Sejumlah isu pun mencuat dalam sesi dialog. Wati, salah satu warga, menyoroti kebijakan Uang Kuliah Tunggal (UKT) di perguruan tinggi negeri yang dinilai belum sepenuhnya adil, khususnya bagi keluarga PNS dengan penghasilan berbeda.

Sementara itu, persoalan yang paling mendapat perhatian adalah kebutuhan jaminan sosial ketenagakerjaan bagi nelayan. Sofian menyampaikan bahwa mayoritas warga Sei Jang menggantungkan hidup dari sektor perikanan, sehingga perlindungan kerja melalui BPJS Ketenagakerjaan dinilai sangat penting.

Selain itu, warga juga mengusulkan program rumah bedah untuk membantu masyarakat berpenghasilan rendah memperbaiki kondisi hunian mereka.

Menanggapi berbagai aspirasi tersebut, Ismeth menegaskan komitmennya untuk menindaklanjuti setiap masukan yang disampaikan warga.
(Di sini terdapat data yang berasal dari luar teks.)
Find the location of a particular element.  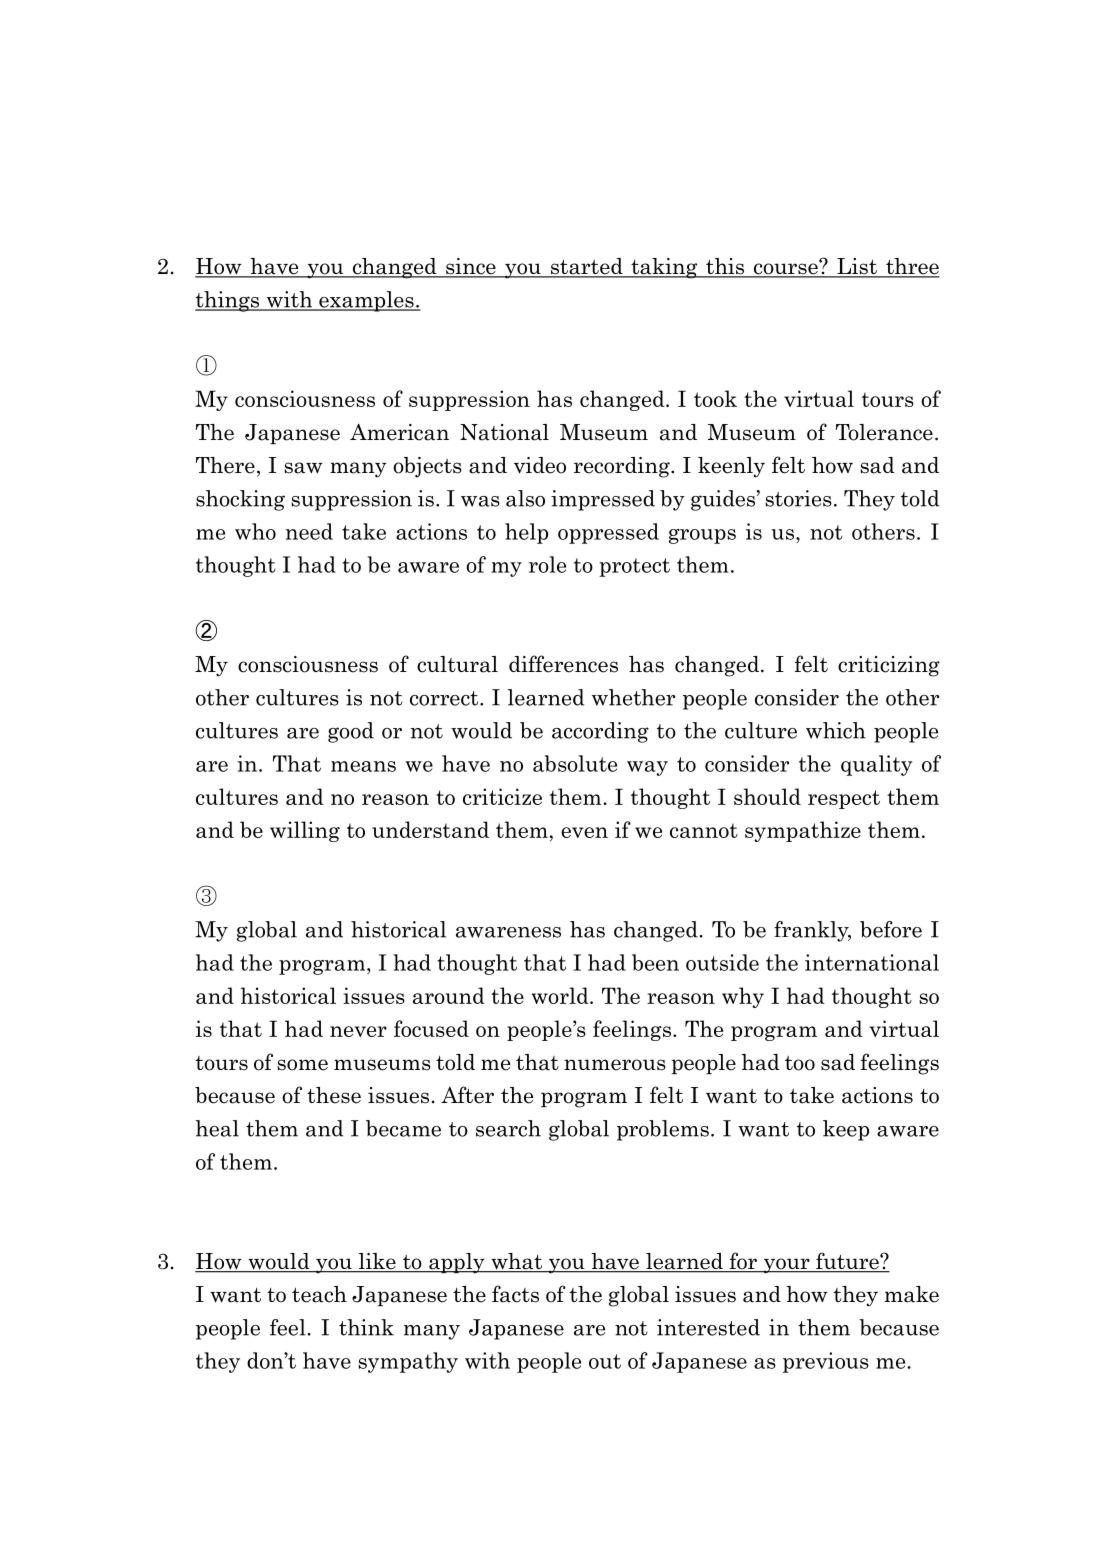

need is located at coordinates (309, 531).
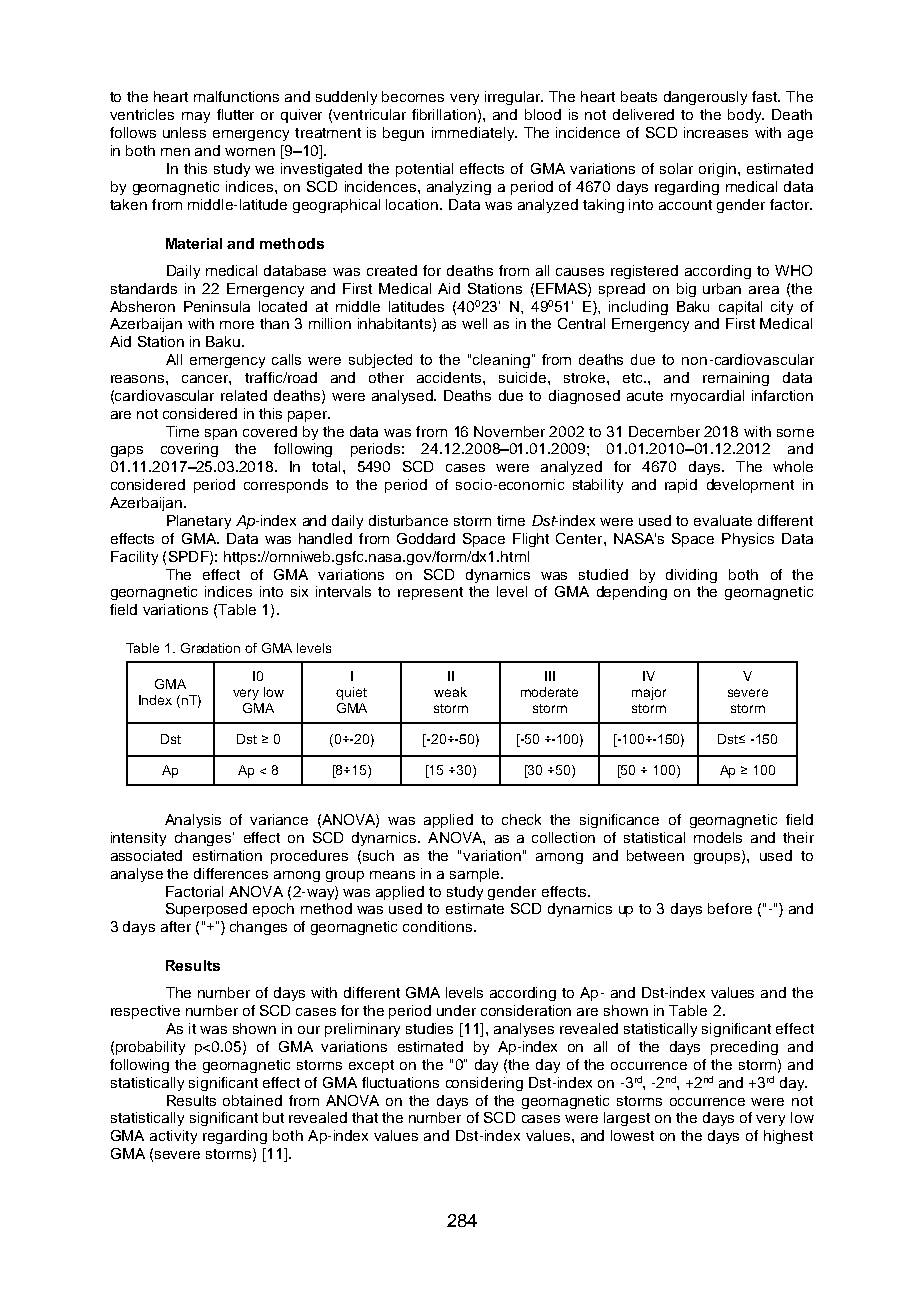  What do you see at coordinates (716, 132) in the screenshot?
I see `increases` at bounding box center [716, 132].
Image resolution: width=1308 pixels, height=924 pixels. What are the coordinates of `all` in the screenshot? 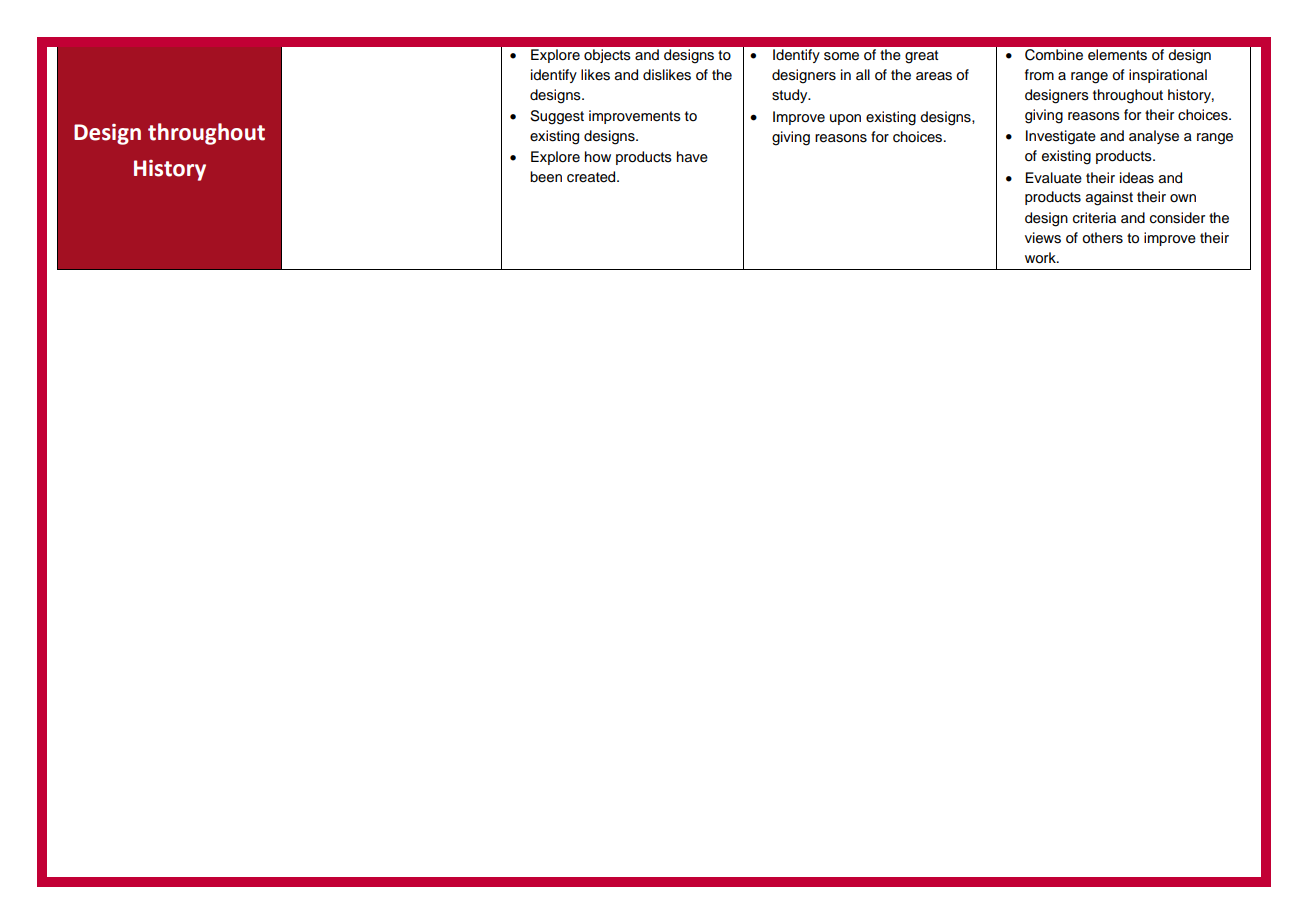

Ia meminta agar usulan disampaikan secara tertulis sebagai bahan resmi untuk diteruskan kepada pihak terkait.

“Kami akan tindak lanjuti sesuai kewenangan. Jika menyangkut kebijakan pusat, akan kami komunikasikan ke pemerintah pusat melalui pembahasan di DPD RI. Jika terkait daerah, akan kami koordinasikan dengan pemerintah provinsi maupun kota,” jelasnya.

Ismeth juga menyinggung upaya DPD RI bersama DPR RI dalam mendorong pengesahan Undang-Undang Daerah Kepulauan, yang diharapkan mampu mempercepat pembangunan dan meningkatkan kesejahteraan masyarakat di wilayah kepulauan.

Kegiatan reses ini menjadi bukti pentingnya komunikasi langsung antara wakil rakyat dan masyarakat dalam merumuskan kebijakan yang tepat sasaran, terutama bagi kelompok nelayan yang membutuhkan perhatian lebih dalam aspek perlindungan kerja dan kesejahteraan.